Ina Garten’s Layered Garden Borders Are Perfectly Balanced — Here are 7 Things her Landscapers Got Right According to Pro Gardeners

One look at the Barefoot Contessa's backyard and you'll have as much garden envy as we do

Ina Garten smiling in a cobalt blue button-down shirt
(Image credit: Getty Images)

Summer gardens are in full bloom and even our favorite celebrities have been toiling away to get theirs in shape in time for the season. Layered garden borders are a leading trend with intentionally designed floral vistas taking precedence over classic segregated gardening, and true to her nature, Ina Garten has made sure her backyard serves up serious garden envy.

Revealing her beautiful outdoor space in a recent Instagram post, Ina credited Marders Landscaping for the gorgeous garden setting. Featuring a carefully curated collection of flowers and foliage weaving their way through each other and flanking the pathway that leads back into her home, Ina's garden is the perfect setting for a season spent outdoors.

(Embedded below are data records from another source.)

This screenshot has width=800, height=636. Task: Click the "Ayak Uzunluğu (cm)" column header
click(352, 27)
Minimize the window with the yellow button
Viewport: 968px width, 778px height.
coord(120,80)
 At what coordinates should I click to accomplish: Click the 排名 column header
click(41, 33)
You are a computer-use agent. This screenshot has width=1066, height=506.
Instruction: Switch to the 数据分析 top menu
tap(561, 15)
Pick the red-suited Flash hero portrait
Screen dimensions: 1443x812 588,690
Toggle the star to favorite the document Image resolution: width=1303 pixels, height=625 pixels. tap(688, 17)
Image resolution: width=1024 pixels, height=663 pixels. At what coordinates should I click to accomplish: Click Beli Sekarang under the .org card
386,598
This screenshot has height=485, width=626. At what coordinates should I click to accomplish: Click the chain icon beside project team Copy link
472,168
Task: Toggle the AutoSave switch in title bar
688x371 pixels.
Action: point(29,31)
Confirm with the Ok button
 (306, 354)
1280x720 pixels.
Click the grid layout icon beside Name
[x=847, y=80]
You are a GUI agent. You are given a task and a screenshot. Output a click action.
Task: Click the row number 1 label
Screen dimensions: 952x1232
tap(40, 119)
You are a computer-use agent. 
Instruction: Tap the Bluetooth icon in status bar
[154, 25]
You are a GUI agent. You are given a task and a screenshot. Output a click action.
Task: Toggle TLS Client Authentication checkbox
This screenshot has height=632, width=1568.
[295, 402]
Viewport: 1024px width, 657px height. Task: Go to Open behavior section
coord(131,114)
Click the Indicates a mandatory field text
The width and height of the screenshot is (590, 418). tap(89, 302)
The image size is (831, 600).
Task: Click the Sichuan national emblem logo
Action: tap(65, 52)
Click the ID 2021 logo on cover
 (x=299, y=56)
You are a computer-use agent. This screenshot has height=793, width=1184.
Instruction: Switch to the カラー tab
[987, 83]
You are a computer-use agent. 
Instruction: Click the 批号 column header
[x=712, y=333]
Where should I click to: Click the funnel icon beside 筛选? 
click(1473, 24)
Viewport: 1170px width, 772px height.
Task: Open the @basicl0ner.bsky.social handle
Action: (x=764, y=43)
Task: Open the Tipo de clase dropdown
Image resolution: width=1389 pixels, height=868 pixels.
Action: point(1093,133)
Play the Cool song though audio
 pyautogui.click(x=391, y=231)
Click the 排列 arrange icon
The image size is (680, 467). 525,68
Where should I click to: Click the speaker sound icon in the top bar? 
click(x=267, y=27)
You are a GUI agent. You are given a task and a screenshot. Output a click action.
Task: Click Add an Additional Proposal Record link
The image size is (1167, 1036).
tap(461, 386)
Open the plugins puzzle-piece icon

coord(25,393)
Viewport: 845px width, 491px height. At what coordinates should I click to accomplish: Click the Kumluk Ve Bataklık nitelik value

As always, we're constantly looking to learn from the experts and adopt the latest trends into our own garden border ideas, so we spoke to a couple of experts who gave us the lowdown on everything Ina's landscapers did right. Here are seven tricks to take on board.

1. Diverse Plant Selection

woodland garden with bright pink flowering Veronica

(Image credit: The Inspired Garden)

Gardening expert Tony O'Neill tells us that Marders Landscaping did a stunning job creating Ina's garden and immediately points out the varied selection of plants mixed into the patches.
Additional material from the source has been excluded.